# Part III: Advanced data visualisation

![](img/visualization.jpeg)

In this section we'll learn:
- Using [Bokeh](https://bokeh.pydata.org/en/latest/) as a low-level visualisation tool to build arbitrary visualisations
- Creating interactive plots

In [1]:
import pandas

movies = pandas.read_json('data/movies_clean.jsonl.bz2', lines=True).set_index('imdb_id')

Continuing the previous examples about movie ratings, we will visualize again the data, but in this case with an interactive plot. One of the best tools for interactive data visualizations in the Python ecosystem is `bokeh`.

Different to matplotlib (the backend used by `pandas`) `bokeh` does not implement high level plots like `histograms`, `bar plots`... But instead, it let us directly draw shapes, so we can create arbitrary plots.

We will iteratively create a plot, one step at a time, so we can better understand the concepts.

To let `bokeh` know that our front end is a Jupyter notebook, we will start by executing the next two lines:

In [2]:
import bokeh.io

bokeh.io.output_notebook()

Next step is to define a figure. Figures are created with the function `bokeh.plotting.figure`. And are rendered with `bokeh.io.show(our_figure)`.

**Exercise:** Start by creating an empty figure with the default parameters, and display it.

A first thing we can do is to define the properties of the figure in the constructor.

The parameters we may want to update are:
- `width`
- `height`
- `title`
- `x_axis_label`
- `y_axis_label`

**Exercise:** Set the values of the previous parameters in the creation of the figure, in preparation to plot the rating of the movies as a function of the number of votes.

Now that we have got the canvas of our plot, we will see how to add shapes to it.

To draw circles, our figure has a method `.circle()`. The position is specified by the parameters `x` and `y`. Other useful parameters are:
- `size`
- `fill_color`
- `fill_alpha`
- `line_color`

**Exercise:** Draw a single circle in the position `0, 0` of the plot. Set other parameters to make the circle look beautiful to you.
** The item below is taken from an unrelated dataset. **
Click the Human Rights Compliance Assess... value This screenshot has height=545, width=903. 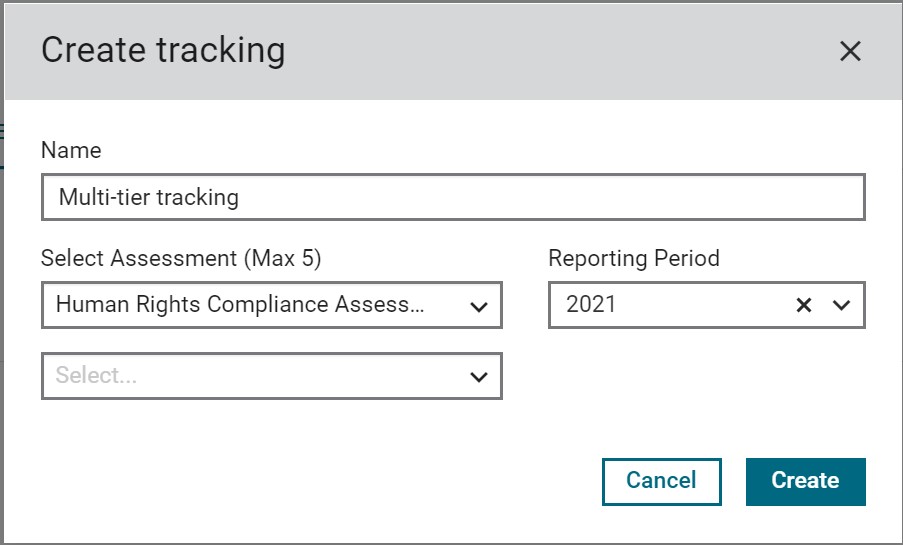[x=240, y=304]

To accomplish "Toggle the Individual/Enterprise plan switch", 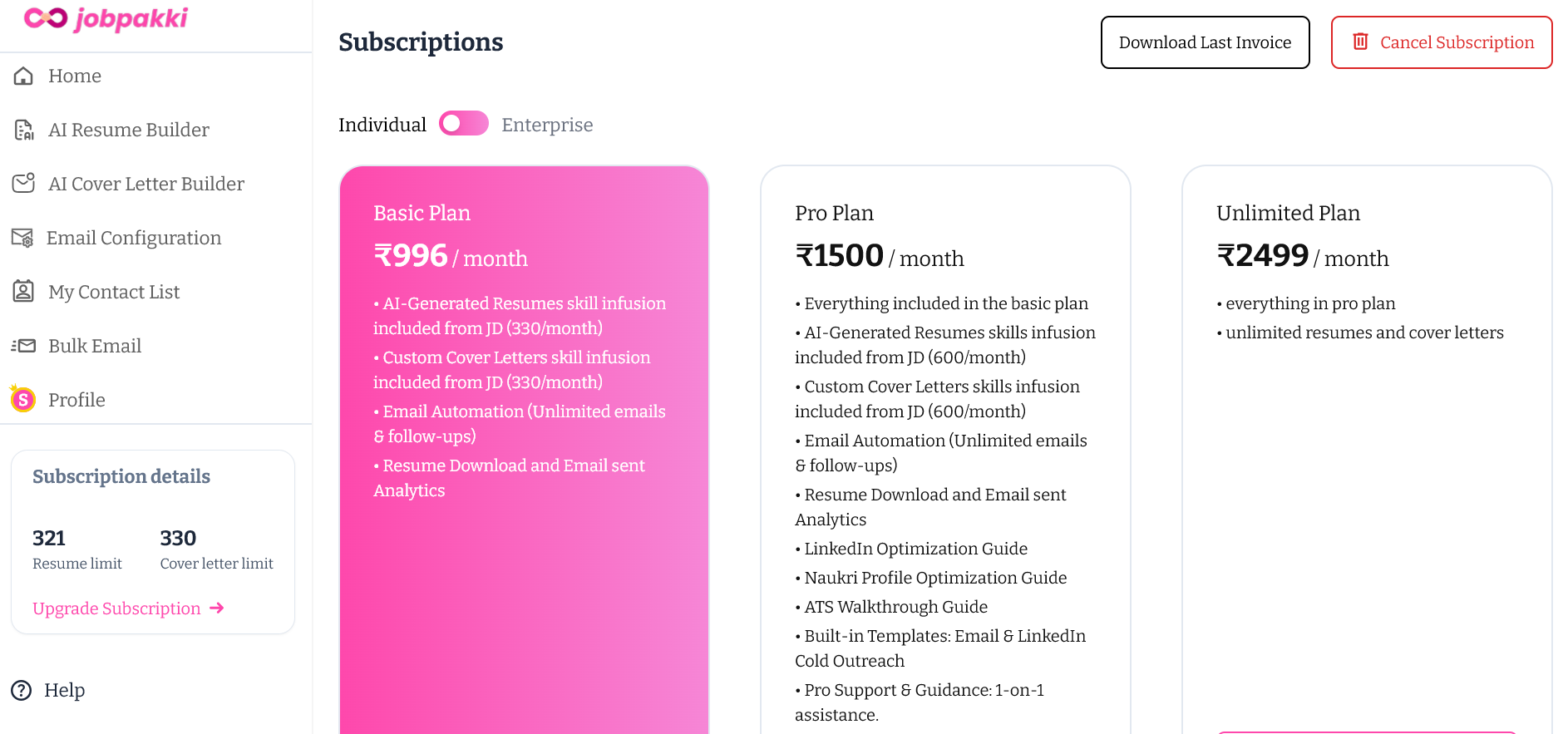I will pos(463,124).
**Exercise:** If you want to draw more than one circle, the best way is to provide a lists instead of scalars in the parameters `x` and `y`. Draw 3 circles in different positions. 

With 3 points, now it can make sense to start interacting with the plot, for example zooming on it. Next, we will add our real data.

**Exercise:** Plot the data from our `DataFrame` by specifying in the parameters `x` and `y` of `.circle()` the columns to plot.

While this is already useful, to get the most out of interactivity, we want to provide to each point, all the relevant data of the `DataFrame`, which we will visualize later.

This is done in `bokeh` by creating a data source. A data source is a representation that will be provided to the front end of `bokeh`, so this data is available.

A data source can be created with `bokeh.plotting.ColumnDataSource(data=data)`. Where `data` is a dictionary where each key is a column name, and each value is the list of values for that column. Conveniently, a `pandas` pandas `DataFrame` can be converted to this format with the method `.to_dict(orient='list')`.

**Exercise:** Create a data source with the next columns from our `DataFrame`: `['title', 'photo', 'rate', 'num_ratings', 'summary']`. Add a parameter `.circle(source=source)` to tell `bokeh` to use our data. And replace the values of `x` and `y`, by simply the name of the column.

A useful thing to do, is to show tooltips for every point in the plot, so we can easily identify which movie is it.

For doing that we will first create a small HTML template, which we will later add as a tooltip.

**Exercise:** With the data from the next row (or any other you prefer), create a short html template that let us quickly identify the movie.

In [16]:
movies[['title', 'photo', 'rate', 'num_ratings', 'summary']].loc['tt2338151'].to_dict()

{'title': 'PK',
 'photo': 'https://m.media-amazon.com/images/M/MV5BMTYzOTE2NjkxN15BMl5BanBnXkFtZTgwMDgzMTg0MzE@._V1_UY268_CR1,0,182,268_AL_.jpg',
 'rate': 8.2,
 'num_ratings': 127507.0,
 'summary': 'An alien on Earth loses the only device he can use to communicate with his spaceship. His innocent nature and child-like questions force the country to evaluate the impact of religion on its people.'}

In [14]:
%%html
<p>Replace this by you HTML code. Keep the Jupyter magic %%html, so you can "execute" this cell and see the result<p>

Once we have the HTML document, we need to create a Python variable with its content, replacing the values of the sample movie, with the name of the column prefix with `@`. For example `tooltips = '<h1>@title</h1>'`.

**Exercise:** Create the Python template for `bokeh`, and assign it to the constructor of `figure`, in the parameter `tooltips`.